With books like this, tone carries the day when excitement fails. I’ve found that by switching my internal reading voice to a jovial-yet-scholarly old British man, this kind of book flies past. The book stays reader-friendly even when Abbot is writing about the finer points of how Flatland’s society operates. Imagine it this way: you are drinking brandy and smoking pipes with C.S. Lewis in a pub, by a fire, on a rainy afternoon. Lewis decides to tell you about his latest etymological research into the nuances of some Greek and Latin words. Sure, the talk may not be the most exciting thing in the world, but his pleasant voice and the warm surroundings are more than enough to keep you there. Reading this book is similar to that. Now I want a pipe.

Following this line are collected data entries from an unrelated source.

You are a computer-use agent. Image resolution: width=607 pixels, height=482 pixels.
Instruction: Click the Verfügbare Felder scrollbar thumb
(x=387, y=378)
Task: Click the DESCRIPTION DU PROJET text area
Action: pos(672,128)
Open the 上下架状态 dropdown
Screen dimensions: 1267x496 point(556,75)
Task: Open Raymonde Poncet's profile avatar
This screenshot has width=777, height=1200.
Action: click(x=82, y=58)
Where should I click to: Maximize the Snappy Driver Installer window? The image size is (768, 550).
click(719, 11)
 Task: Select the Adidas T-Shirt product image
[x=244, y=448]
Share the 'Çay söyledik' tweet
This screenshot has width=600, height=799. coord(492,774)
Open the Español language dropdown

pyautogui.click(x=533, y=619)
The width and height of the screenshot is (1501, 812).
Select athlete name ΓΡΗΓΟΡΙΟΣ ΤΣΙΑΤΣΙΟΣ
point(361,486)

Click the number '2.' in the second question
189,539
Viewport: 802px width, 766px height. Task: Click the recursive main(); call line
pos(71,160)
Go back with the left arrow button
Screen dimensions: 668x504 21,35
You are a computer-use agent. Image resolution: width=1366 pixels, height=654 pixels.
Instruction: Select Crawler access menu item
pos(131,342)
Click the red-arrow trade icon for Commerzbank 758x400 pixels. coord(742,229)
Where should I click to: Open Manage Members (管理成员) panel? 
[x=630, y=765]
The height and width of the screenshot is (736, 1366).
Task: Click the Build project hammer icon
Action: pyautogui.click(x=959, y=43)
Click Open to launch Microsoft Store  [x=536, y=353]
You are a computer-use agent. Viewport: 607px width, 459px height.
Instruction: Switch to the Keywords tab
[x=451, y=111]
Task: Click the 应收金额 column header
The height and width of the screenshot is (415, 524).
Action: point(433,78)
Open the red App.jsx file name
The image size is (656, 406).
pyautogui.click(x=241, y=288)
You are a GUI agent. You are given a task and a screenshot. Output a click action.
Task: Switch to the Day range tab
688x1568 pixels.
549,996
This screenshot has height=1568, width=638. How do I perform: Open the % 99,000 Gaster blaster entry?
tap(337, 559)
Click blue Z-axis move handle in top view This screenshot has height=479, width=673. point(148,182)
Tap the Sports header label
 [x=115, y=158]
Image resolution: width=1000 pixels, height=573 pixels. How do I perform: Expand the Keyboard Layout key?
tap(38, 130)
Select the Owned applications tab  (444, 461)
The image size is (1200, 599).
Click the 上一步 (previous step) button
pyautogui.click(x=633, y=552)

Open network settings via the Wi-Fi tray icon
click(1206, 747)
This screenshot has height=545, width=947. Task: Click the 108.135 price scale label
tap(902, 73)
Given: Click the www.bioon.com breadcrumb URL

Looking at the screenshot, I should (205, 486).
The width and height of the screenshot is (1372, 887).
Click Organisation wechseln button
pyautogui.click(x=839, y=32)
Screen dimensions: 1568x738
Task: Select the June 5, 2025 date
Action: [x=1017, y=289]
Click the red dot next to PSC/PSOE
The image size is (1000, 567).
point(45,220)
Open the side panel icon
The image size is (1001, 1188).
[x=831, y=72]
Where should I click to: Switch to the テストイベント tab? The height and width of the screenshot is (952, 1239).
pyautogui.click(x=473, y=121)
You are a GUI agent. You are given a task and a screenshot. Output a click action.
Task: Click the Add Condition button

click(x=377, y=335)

Let’s get straight into it. The plot, whatever there is of it, revolves around a Mr. A. Square (get it?) who is completely two dimensional, and everyone else (ranging from triangles to hexagons to near-circles) in his world is completely flat, too. Square is visited by a sphere from Spaceland, who comes only once every millennium to reveal the gospel of the third dimension. The rest of the book is an account of how Square is completely unsuccessful in his attempts to convert the other shapes, and ends up in prison. Sad, right? Well, it would be, if the characters weren’t so…two dimensional. Rim shot!

Okay, so the book is seriously lacking in plot, which a novel doesn’t necessarily need, as long as it has ideas. And does this book have ideas! Chief among these, I would claim, is, don’t be an arrogant jerk. See, in the course of the rest of the book, Square travels to both Pointland and Lineland (the lands of no dimensions or just one) and laughs at the ignorance of their inhabitants. He has a conversation with the king of Lineland, and the upshot of this is, “It seemed that the poor ignorant Monarch—as he called himself—was persuaded that the straight line which he called his Kingdom, and in which he passed his existence, constituted the whole of the world, and indeed the whole of space” (101). Do you see where this is going? For a major part of the book, Square can’t even fathom the existence of a third dimension. Now, expand that progression a little further, to the inhabitants of the third dimension (us), who can’t fathom the existence of a fourth dimension, and you start to grasp the power of this idea. The argument that we are small and limited in our knowledge is a convincing one, and Abbot makes a great case for there being something more out there.

At the same time, this is a good book for our new modern age, because it doesn’t give us easy answers; while it makes the argument for something bigger than us being out there, it neglects to tell us what that something more is. This might be a weakness of the book—the incompleteness of Abbot’s arguments and metaphors—but the base idea is a hard one to refute.

So, angles! Points! Lines! Progressions! If I keep using exclamation points, it will all sound exciting. The fact that Abbot makes the book even a little entertaining is a testament to his skill. This is a guy who knows how to make a point. And a line. And an angle…

All that said, I recommend this book. After all, it’s only about 160 pages sopping wet, so what do you have to lose? And if it hits you at the right point in your life, it could be very influential, though hopefully not in the bad way, which of course I mean as the way that makes you want to become a mathematician.